▶ Task to complete
Each line must appear in the answer exactly as it does in the data.
%%
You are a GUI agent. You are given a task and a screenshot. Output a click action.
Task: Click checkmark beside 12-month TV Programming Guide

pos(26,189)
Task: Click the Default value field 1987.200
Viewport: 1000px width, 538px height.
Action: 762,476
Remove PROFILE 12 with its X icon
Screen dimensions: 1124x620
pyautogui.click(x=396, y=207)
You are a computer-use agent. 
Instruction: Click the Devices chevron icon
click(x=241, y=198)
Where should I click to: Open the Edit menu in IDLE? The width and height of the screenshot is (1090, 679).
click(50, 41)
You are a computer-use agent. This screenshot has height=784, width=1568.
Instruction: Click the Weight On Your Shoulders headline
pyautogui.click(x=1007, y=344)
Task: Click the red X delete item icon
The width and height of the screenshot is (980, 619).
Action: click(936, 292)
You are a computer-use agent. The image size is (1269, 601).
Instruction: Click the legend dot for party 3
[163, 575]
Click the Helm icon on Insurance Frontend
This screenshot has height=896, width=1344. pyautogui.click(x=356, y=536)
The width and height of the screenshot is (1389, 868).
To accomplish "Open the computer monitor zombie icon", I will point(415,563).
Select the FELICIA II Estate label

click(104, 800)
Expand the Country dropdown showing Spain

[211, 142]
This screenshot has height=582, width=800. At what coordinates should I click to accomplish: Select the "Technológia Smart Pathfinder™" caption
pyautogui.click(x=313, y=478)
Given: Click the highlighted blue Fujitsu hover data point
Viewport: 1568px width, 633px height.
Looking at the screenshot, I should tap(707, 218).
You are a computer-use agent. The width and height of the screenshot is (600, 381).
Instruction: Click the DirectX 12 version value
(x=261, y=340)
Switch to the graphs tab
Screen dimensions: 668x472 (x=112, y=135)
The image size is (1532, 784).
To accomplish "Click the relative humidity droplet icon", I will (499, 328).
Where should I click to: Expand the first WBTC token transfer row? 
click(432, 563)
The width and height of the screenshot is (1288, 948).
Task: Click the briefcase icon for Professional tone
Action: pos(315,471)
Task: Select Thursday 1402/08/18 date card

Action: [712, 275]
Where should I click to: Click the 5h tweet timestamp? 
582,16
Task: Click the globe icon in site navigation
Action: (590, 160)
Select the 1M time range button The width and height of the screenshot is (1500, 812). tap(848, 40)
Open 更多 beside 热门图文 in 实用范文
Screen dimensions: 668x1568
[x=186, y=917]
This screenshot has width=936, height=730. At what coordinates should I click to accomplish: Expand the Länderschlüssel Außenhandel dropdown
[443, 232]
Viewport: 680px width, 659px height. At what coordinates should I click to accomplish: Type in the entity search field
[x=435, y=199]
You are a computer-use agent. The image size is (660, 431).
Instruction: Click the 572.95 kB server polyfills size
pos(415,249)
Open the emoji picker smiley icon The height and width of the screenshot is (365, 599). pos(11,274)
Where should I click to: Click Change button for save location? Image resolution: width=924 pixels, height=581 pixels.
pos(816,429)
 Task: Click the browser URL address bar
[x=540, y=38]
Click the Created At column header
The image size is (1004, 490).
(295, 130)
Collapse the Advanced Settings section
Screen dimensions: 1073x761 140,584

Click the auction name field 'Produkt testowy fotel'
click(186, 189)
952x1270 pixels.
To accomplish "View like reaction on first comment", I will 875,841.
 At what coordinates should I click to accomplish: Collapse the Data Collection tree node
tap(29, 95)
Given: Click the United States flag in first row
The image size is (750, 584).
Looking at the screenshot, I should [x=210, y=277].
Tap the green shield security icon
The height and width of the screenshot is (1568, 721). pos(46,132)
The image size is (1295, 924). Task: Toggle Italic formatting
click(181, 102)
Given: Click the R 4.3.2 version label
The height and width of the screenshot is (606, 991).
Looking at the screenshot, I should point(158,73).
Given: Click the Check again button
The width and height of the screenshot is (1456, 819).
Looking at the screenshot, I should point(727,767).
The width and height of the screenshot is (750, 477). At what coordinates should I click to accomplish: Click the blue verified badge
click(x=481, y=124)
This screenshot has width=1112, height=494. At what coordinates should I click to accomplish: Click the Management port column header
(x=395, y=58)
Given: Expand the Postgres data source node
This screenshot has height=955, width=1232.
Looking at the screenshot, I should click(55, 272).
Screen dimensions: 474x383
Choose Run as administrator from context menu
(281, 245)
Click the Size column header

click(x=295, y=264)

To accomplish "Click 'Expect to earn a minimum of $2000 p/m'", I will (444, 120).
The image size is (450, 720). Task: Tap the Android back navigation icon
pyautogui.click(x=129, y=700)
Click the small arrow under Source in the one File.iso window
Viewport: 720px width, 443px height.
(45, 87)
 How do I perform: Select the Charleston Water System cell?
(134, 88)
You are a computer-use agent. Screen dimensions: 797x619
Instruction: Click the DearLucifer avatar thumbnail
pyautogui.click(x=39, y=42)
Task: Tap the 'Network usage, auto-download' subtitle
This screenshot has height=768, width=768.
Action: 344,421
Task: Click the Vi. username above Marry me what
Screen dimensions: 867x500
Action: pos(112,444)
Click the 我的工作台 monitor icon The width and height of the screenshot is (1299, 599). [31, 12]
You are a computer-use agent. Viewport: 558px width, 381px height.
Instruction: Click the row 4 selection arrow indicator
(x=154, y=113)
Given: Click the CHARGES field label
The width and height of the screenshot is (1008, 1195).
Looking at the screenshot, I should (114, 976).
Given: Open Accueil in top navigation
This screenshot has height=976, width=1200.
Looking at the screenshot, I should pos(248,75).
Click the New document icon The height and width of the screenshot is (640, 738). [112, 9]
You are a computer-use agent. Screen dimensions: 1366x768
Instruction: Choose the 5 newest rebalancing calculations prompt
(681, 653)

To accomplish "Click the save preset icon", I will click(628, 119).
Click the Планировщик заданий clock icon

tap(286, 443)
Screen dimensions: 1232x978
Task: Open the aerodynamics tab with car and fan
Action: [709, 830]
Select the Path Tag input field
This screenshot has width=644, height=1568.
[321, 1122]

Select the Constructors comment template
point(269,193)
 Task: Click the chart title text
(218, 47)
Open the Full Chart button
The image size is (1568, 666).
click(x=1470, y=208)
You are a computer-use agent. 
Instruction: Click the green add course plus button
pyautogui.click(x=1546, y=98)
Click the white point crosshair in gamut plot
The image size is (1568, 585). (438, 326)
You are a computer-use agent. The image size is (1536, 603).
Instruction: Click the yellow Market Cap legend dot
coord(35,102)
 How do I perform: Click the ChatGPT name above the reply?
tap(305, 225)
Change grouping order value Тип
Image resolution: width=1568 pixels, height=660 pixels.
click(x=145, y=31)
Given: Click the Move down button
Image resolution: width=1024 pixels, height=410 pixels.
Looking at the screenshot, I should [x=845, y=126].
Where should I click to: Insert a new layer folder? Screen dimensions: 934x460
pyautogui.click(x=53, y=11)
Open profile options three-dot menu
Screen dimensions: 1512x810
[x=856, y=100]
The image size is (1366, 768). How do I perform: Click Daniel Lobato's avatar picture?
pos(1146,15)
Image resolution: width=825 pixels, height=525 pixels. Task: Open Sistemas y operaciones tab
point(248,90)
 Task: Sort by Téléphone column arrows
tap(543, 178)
%%
▶ Response
You are a GUI agent. You are given a task and a screenshot. Output a click action.
Task: Click checkmark beside 12-month TV Programming Guide

pos(26,189)
Task: Click the Default value field 1987.200
Viewport: 1000px width, 538px height.
Action: 762,476
Remove PROFILE 12 with its X icon
Screen dimensions: 1124x620
pyautogui.click(x=396, y=207)
You are a computer-use agent. 
Instruction: Click the Devices chevron icon
click(x=241, y=198)
Where should I click to: Open the Edit menu in IDLE? The width and height of the screenshot is (1090, 679).
click(50, 41)
You are a computer-use agent. This screenshot has height=784, width=1568.
Instruction: Click the Weight On Your Shoulders headline
pyautogui.click(x=1007, y=344)
Task: Click the red X delete item icon
The width and height of the screenshot is (980, 619).
Action: click(936, 292)
You are a computer-use agent. The image size is (1269, 601).
Instruction: Click the legend dot for party 3
[163, 575]
Click the Helm icon on Insurance Frontend
This screenshot has height=896, width=1344. pyautogui.click(x=356, y=536)
The width and height of the screenshot is (1389, 868).
To accomplish "Open the computer monitor zombie icon", I will point(415,563).
Select the FELICIA II Estate label

click(104, 800)
Expand the Country dropdown showing Spain

[211, 142]
This screenshot has height=582, width=800. At what coordinates should I click to accomplish: Select the "Technológia Smart Pathfinder™" caption
pyautogui.click(x=313, y=478)
Given: Click the highlighted blue Fujitsu hover data point
Viewport: 1568px width, 633px height.
Looking at the screenshot, I should tap(707, 218).
You are a computer-use agent. The width and height of the screenshot is (600, 381).
Instruction: Click the DirectX 12 version value
(x=261, y=340)
Switch to the graphs tab
Screen dimensions: 668x472 (x=112, y=135)
The image size is (1532, 784).
To accomplish "Click the relative humidity droplet icon", I will (499, 328).
Where should I click to: Expand the first WBTC token transfer row? 
click(432, 563)
The width and height of the screenshot is (1288, 948).
Task: Click the briefcase icon for Professional tone
Action: pos(315,471)
Task: Select Thursday 1402/08/18 date card

Action: [712, 275]
Where should I click to: Click the 5h tweet timestamp? 
582,16
Task: Click the globe icon in site navigation
Action: (590, 160)
Select the 1M time range button The width and height of the screenshot is (1500, 812). tap(848, 40)
Open 更多 beside 热门图文 in 实用范文
Screen dimensions: 668x1568
[x=186, y=917]
This screenshot has width=936, height=730. At what coordinates should I click to accomplish: Expand the Länderschlüssel Außenhandel dropdown
[443, 232]
Viewport: 680px width, 659px height. At what coordinates should I click to accomplish: Type in the entity search field
[x=435, y=199]
You are a computer-use agent. The image size is (660, 431).
Instruction: Click the 572.95 kB server polyfills size
pos(415,249)
Open the emoji picker smiley icon The height and width of the screenshot is (365, 599). pos(11,274)
Where should I click to: Click Change button for save location? Image resolution: width=924 pixels, height=581 pixels.
pos(816,429)
 Task: Click the browser URL address bar
[x=540, y=38]
Click the Created At column header
The image size is (1004, 490).
(295, 130)
Collapse the Advanced Settings section
Screen dimensions: 1073x761 140,584

Click the auction name field 'Produkt testowy fotel'
click(186, 189)
952x1270 pixels.
To accomplish "View like reaction on first comment", I will 875,841.
 At what coordinates should I click to accomplish: Collapse the Data Collection tree node
tap(29, 95)
Given: Click the United States flag in first row
The image size is (750, 584).
Looking at the screenshot, I should [x=210, y=277].
Tap the green shield security icon
The height and width of the screenshot is (1568, 721). pos(46,132)
The image size is (1295, 924). Task: Toggle Italic formatting
click(181, 102)
Given: Click the R 4.3.2 version label
The height and width of the screenshot is (606, 991).
Looking at the screenshot, I should point(158,73).
Given: Click the Check again button
The width and height of the screenshot is (1456, 819).
Looking at the screenshot, I should point(727,767).
The width and height of the screenshot is (750, 477). At what coordinates should I click to accomplish: Click the blue verified badge
click(x=481, y=124)
This screenshot has width=1112, height=494. At what coordinates should I click to accomplish: Click the Management port column header
(x=395, y=58)
Given: Expand the Postgres data source node
This screenshot has height=955, width=1232.
Looking at the screenshot, I should click(55, 272).
Screen dimensions: 474x383
Choose Run as administrator from context menu
(281, 245)
Click the Size column header

click(x=295, y=264)

To accomplish "Click 'Expect to earn a minimum of $2000 p/m'", I will (444, 120).
The image size is (450, 720). Task: Tap the Android back navigation icon
pyautogui.click(x=129, y=700)
Click the small arrow under Source in the one File.iso window
Viewport: 720px width, 443px height.
(45, 87)
 How do I perform: Select the Charleston Water System cell?
(134, 88)
You are a computer-use agent. Screen dimensions: 797x619
Instruction: Click the DearLucifer avatar thumbnail
pyautogui.click(x=39, y=42)
Task: Tap the 'Network usage, auto-download' subtitle
This screenshot has height=768, width=768.
Action: 344,421
Task: Click the Vi. username above Marry me what
Screen dimensions: 867x500
Action: pos(112,444)
Click the 我的工作台 monitor icon The width and height of the screenshot is (1299, 599). [31, 12]
You are a computer-use agent. Viewport: 558px width, 381px height.
Instruction: Click the row 4 selection arrow indicator
(x=154, y=113)
Given: Click the CHARGES field label
The width and height of the screenshot is (1008, 1195).
Looking at the screenshot, I should (114, 976).
Given: Open Accueil in top navigation
This screenshot has height=976, width=1200.
Looking at the screenshot, I should pos(248,75).
Click the New document icon The height and width of the screenshot is (640, 738). [112, 9]
You are a computer-use agent. Screen dimensions: 1366x768
Instruction: Choose the 5 newest rebalancing calculations prompt
(681, 653)

To accomplish "Click the save preset icon", I will click(628, 119).
Click the Планировщик заданий clock icon

tap(286, 443)
Screen dimensions: 1232x978
Task: Open the aerodynamics tab with car and fan
Action: [709, 830]
Select the Path Tag input field
This screenshot has width=644, height=1568.
[321, 1122]

Select the Constructors comment template
point(269,193)
 Task: Click the chart title text
(218, 47)
Open the Full Chart button
The image size is (1568, 666).
click(x=1470, y=208)
You are a computer-use agent. 
Instruction: Click the green add course plus button
pyautogui.click(x=1546, y=98)
Click the white point crosshair in gamut plot
The image size is (1568, 585). (438, 326)
You are a computer-use agent. The image size is (1536, 603).
Instruction: Click the yellow Market Cap legend dot
coord(35,102)
 How do I perform: Click the ChatGPT name above the reply?
tap(305, 225)
Change grouping order value Тип
Image resolution: width=1568 pixels, height=660 pixels.
click(x=145, y=31)
Given: Click the Move down button
Image resolution: width=1024 pixels, height=410 pixels.
Looking at the screenshot, I should [x=845, y=126].
Where should I click to: Insert a new layer folder? Screen dimensions: 934x460
pyautogui.click(x=53, y=11)
Open profile options three-dot menu
Screen dimensions: 1512x810
[x=856, y=100]
The image size is (1366, 768). How do I perform: Click Daniel Lobato's avatar picture?
pos(1146,15)
Image resolution: width=825 pixels, height=525 pixels. Task: Open Sistemas y operaciones tab
point(248,90)
 Task: Sort by Téléphone column arrows
tap(543, 178)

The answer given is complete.